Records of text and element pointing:
>>>

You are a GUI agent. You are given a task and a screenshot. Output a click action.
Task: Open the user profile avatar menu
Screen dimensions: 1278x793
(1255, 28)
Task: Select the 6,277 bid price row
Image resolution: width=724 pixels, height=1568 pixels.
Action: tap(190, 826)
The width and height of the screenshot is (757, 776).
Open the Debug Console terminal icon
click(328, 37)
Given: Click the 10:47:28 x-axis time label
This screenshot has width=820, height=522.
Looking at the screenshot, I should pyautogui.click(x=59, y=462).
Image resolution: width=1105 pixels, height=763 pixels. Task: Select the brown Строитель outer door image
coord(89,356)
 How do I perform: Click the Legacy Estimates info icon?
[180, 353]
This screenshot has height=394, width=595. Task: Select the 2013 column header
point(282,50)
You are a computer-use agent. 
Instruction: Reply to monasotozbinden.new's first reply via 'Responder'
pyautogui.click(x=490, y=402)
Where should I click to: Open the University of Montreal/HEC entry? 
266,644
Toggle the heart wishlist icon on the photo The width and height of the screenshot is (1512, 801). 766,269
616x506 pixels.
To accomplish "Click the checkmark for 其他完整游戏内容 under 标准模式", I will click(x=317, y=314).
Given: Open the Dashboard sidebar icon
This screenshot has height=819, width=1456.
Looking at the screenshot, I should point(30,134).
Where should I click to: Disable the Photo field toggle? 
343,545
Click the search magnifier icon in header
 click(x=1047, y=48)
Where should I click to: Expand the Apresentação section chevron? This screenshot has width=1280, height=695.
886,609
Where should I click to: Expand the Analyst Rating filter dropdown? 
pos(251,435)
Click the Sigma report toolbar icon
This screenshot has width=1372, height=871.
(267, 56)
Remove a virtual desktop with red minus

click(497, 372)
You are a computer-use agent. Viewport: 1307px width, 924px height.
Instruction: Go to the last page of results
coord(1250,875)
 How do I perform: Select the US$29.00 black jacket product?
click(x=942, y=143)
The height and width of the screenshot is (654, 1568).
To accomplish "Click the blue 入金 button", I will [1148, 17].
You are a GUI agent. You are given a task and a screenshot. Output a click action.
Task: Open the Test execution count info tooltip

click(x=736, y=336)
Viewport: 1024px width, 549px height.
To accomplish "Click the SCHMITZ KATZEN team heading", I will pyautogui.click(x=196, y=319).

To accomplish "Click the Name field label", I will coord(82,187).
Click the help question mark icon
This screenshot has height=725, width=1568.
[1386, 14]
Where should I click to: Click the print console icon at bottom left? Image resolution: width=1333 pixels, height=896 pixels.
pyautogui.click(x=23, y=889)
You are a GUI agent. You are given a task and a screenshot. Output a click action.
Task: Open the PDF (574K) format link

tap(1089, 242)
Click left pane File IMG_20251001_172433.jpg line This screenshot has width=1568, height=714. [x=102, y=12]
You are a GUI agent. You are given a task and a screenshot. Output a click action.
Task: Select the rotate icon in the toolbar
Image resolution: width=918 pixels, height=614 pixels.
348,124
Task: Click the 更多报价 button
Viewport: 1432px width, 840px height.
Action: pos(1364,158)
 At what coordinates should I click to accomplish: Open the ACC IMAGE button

<<<

WHAT IS REQUIRED »
Rewrite the lines of the records from the one containing "Click the search magnifier icon in header" through the one containing "coord(1250,875)", swapping "Expand" for "Open" and changing nothing else. Give only those lines.

SOLVED PROBLEM »
Click the search magnifier icon in header
 click(x=1047, y=48)
Where should I click to: Open the Apresentação section chevron? This screenshot has width=1280, height=695.
886,609
Where should I click to: Open the Analyst Rating filter dropdown? 
pos(251,435)
Click the Sigma report toolbar icon
This screenshot has width=1372, height=871.
(267, 56)
Remove a virtual desktop with red minus

click(497, 372)
You are a computer-use agent. Viewport: 1307px width, 924px height.
Instruction: Go to the last page of results
coord(1250,875)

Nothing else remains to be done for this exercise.